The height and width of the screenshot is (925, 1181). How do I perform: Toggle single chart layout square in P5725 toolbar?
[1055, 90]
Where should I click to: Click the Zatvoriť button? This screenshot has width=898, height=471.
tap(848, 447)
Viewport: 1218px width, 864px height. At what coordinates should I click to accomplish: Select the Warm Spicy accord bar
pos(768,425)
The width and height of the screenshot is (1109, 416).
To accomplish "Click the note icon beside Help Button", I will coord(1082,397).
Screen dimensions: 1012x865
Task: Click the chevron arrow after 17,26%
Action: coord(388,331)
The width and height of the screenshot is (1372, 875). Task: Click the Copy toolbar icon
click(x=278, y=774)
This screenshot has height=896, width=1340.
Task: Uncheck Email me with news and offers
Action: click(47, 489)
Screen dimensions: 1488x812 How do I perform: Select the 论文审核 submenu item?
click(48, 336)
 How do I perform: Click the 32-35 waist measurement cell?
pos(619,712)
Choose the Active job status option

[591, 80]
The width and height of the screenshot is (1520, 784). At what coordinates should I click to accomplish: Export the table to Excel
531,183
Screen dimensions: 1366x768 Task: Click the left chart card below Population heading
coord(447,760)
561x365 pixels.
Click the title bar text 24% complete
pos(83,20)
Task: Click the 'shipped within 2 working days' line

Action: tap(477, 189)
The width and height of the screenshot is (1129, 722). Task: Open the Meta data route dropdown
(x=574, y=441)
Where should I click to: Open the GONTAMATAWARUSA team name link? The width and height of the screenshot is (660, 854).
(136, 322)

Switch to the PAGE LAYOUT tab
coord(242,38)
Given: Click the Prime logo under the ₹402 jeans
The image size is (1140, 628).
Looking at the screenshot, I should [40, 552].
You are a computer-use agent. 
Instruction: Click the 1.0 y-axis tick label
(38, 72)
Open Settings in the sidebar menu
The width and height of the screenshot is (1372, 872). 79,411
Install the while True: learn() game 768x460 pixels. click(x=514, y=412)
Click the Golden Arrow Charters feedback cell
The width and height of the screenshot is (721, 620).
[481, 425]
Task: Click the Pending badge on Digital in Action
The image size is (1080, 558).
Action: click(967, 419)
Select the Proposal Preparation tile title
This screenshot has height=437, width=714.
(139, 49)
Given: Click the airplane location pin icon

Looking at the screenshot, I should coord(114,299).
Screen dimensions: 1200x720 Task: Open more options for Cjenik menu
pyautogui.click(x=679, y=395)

- [Problem to solve] Retype every entry word for word.

- [Solution for this task]
The height and width of the screenshot is (925, 1181). How do I perform: Toggle single chart layout square in P5725 toolbar?
[1055, 90]
Where should I click to: Click the Zatvoriť button? This screenshot has width=898, height=471.
tap(848, 447)
Viewport: 1218px width, 864px height. At what coordinates should I click to accomplish: Select the Warm Spicy accord bar
pos(768,425)
The width and height of the screenshot is (1109, 416).
To accomplish "Click the note icon beside Help Button", I will coord(1082,397).
Screen dimensions: 1012x865
Task: Click the chevron arrow after 17,26%
Action: coord(388,331)
The width and height of the screenshot is (1372, 875). Task: Click the Copy toolbar icon
click(x=278, y=774)
This screenshot has height=896, width=1340.
Task: Uncheck Email me with news and offers
Action: click(47, 489)
Screen dimensions: 1488x812 How do I perform: Select the 论文审核 submenu item?
click(48, 336)
 How do I perform: Click the 32-35 waist measurement cell?
pos(619,712)
Choose the Active job status option

[591, 80]
The width and height of the screenshot is (1520, 784). At what coordinates should I click to accomplish: Export the table to Excel
531,183
Screen dimensions: 1366x768 Task: Click the left chart card below Population heading
coord(447,760)
561x365 pixels.
Click the title bar text 24% complete
pos(83,20)
Task: Click the 'shipped within 2 working days' line

Action: tap(477, 189)
The width and height of the screenshot is (1129, 722). Task: Open the Meta data route dropdown
(x=574, y=441)
Where should I click to: Open the GONTAMATAWARUSA team name link? The width and height of the screenshot is (660, 854).
(136, 322)

Switch to the PAGE LAYOUT tab
coord(242,38)
Given: Click the Prime logo under the ₹402 jeans
The image size is (1140, 628).
Looking at the screenshot, I should [40, 552].
You are a computer-use agent. 
Instruction: Click the 1.0 y-axis tick label
(38, 72)
Open Settings in the sidebar menu
The width and height of the screenshot is (1372, 872). 79,411
Install the while True: learn() game 768x460 pixels. click(x=514, y=412)
Click the Golden Arrow Charters feedback cell
The width and height of the screenshot is (721, 620).
[481, 425]
Task: Click the Pending badge on Digital in Action
The image size is (1080, 558).
Action: click(967, 419)
Select the Proposal Preparation tile title
This screenshot has height=437, width=714.
(139, 49)
Given: Click the airplane location pin icon

Looking at the screenshot, I should coord(114,299).
Screen dimensions: 1200x720 Task: Open more options for Cjenik menu
pyautogui.click(x=679, y=395)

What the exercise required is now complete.